Linus came up with the score in St. Augustine, far as Freddie could tell. “It wasn’t like him to stick to one thing,” Freddie told Carney. “He had ideas—this day that and tomorrow something else.” For an “eraser key” on typewriters, and a special cap on medicine bottles to prevent them from being opened by little kids. A junkie word-of-mouth system tracked which doctors were soft touches for morphine scrips and which drugstores sold needles no questions asked—what if there were a “Yellow Pages for Dopeheads” that listed this week’s shady or clueless docs and pharmacies? The schemes were far-fetched or abundantly flawed, were shared once and never mentioned again.
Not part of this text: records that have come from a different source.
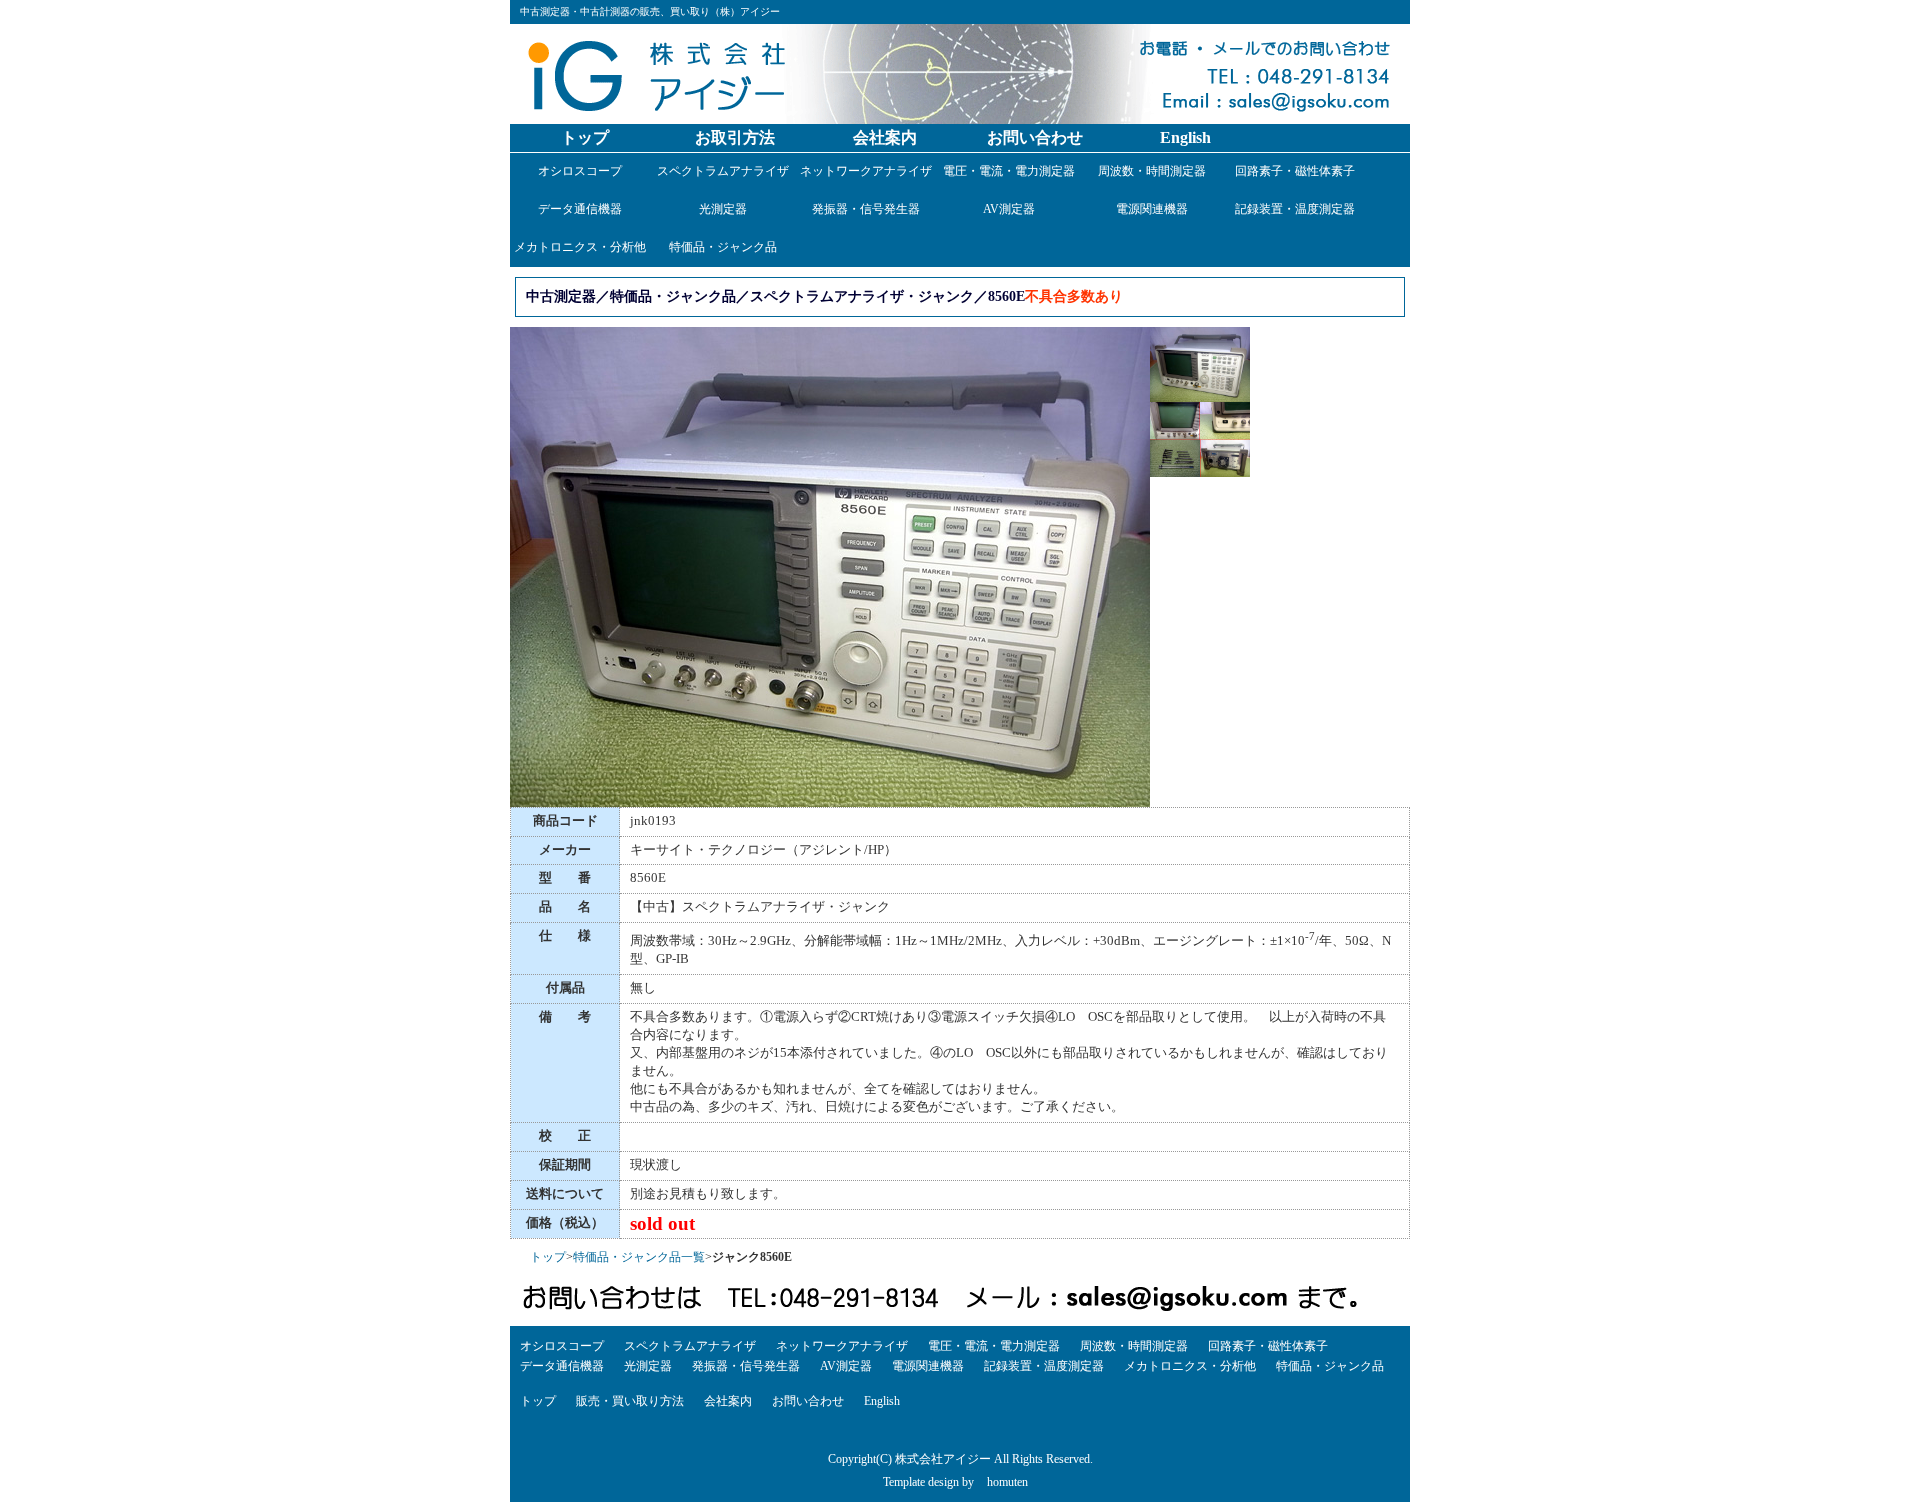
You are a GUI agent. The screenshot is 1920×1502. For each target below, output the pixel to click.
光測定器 (723, 209)
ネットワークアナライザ (866, 171)
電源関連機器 (1152, 209)
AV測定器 (1009, 209)
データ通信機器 (580, 209)
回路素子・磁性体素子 (1295, 171)
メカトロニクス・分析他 (580, 247)
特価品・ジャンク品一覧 (639, 1257)
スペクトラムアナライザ (723, 171)
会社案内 (885, 137)
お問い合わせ (1035, 137)
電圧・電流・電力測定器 (1009, 171)
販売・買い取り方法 (630, 1401)
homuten (1007, 1482)
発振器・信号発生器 (866, 209)
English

The heist was different. “Linus kept bringing up the setup, turning it over in his head the whole drive back.

“By then we were like brothers,” Freddie said. Carney took it as the insult it was intended to be, and it pleased Freddie to get under his cousin’s skin. When was the last time they’d hung out like this, just the two of them? Like the old days. Now as then, it was Freddie’s job to fend off the silence. Too much silence and you might get to thinking about things. Freddie the storyteller, Carney the straight man, the audience. It worked for a long time.

The front door of Carney’s Furniture was locked. The blinds in the office window overlooking the showroom were shut. Carney’s office was the captain’s cabin in a sub: Run Silent, Run Deep. The world didn’t know what was going on down here in the dark and those below were blind to everything topside.